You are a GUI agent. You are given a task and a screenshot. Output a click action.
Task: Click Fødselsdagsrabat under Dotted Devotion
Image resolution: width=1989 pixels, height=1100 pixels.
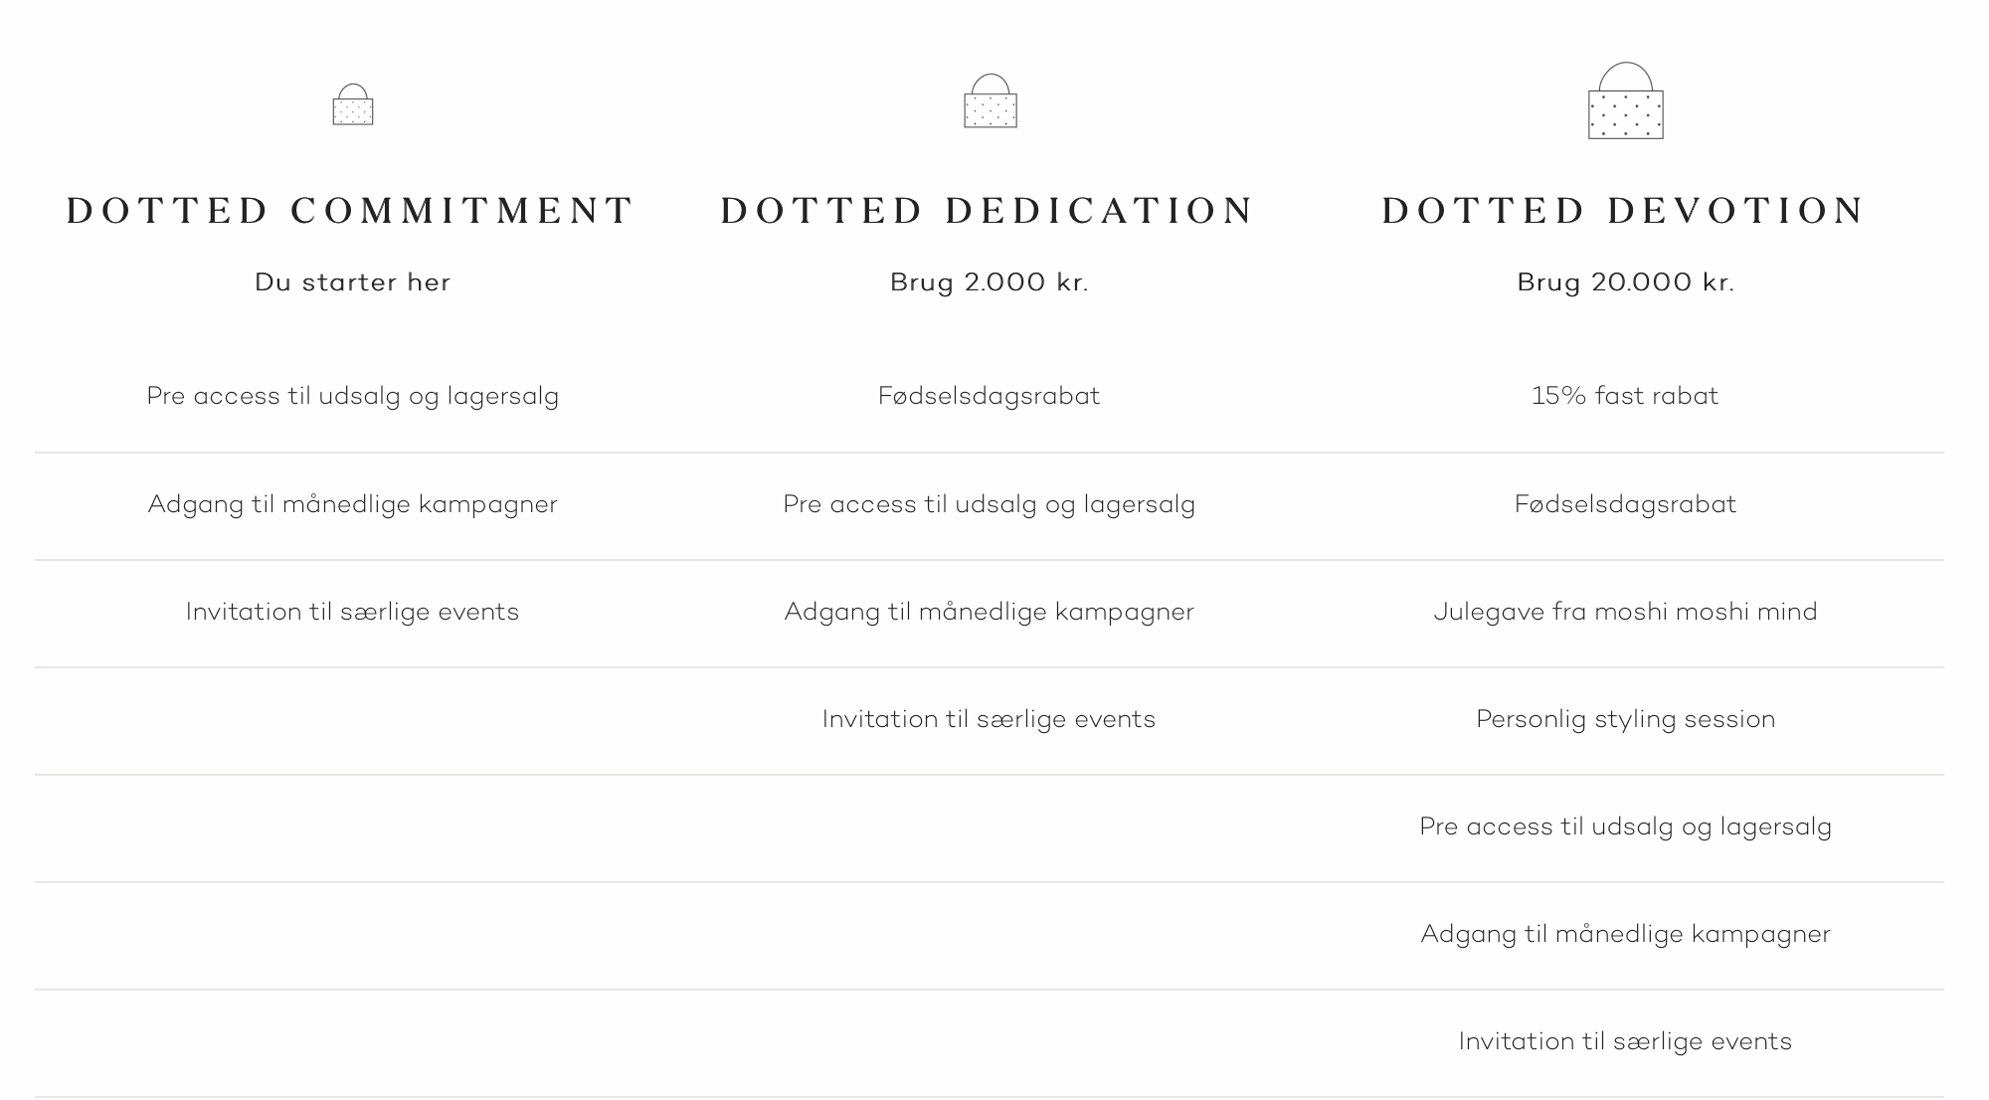pyautogui.click(x=1625, y=504)
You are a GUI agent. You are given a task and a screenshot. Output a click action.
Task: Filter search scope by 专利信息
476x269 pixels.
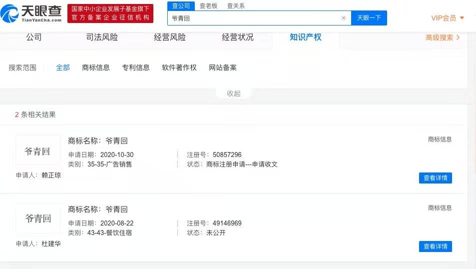pyautogui.click(x=136, y=68)
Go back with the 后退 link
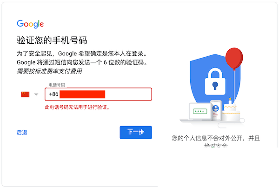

## [EXERCISE GOAL]
Starting with the line that contains "Image resolution: width=1989", give the lines again exactly as they appear through the last line of the data, pictures excluded.

## [EXERCISE RESULT]
Image resolution: width=1989 pixels, height=1100 pixels.
pyautogui.click(x=1625, y=504)
You are a GUI agent. You are given a task and a screenshot. Output a click action.
Task: Filter search scope by 专利信息
476x269 pixels.
pyautogui.click(x=136, y=68)
Go back with the 后退 link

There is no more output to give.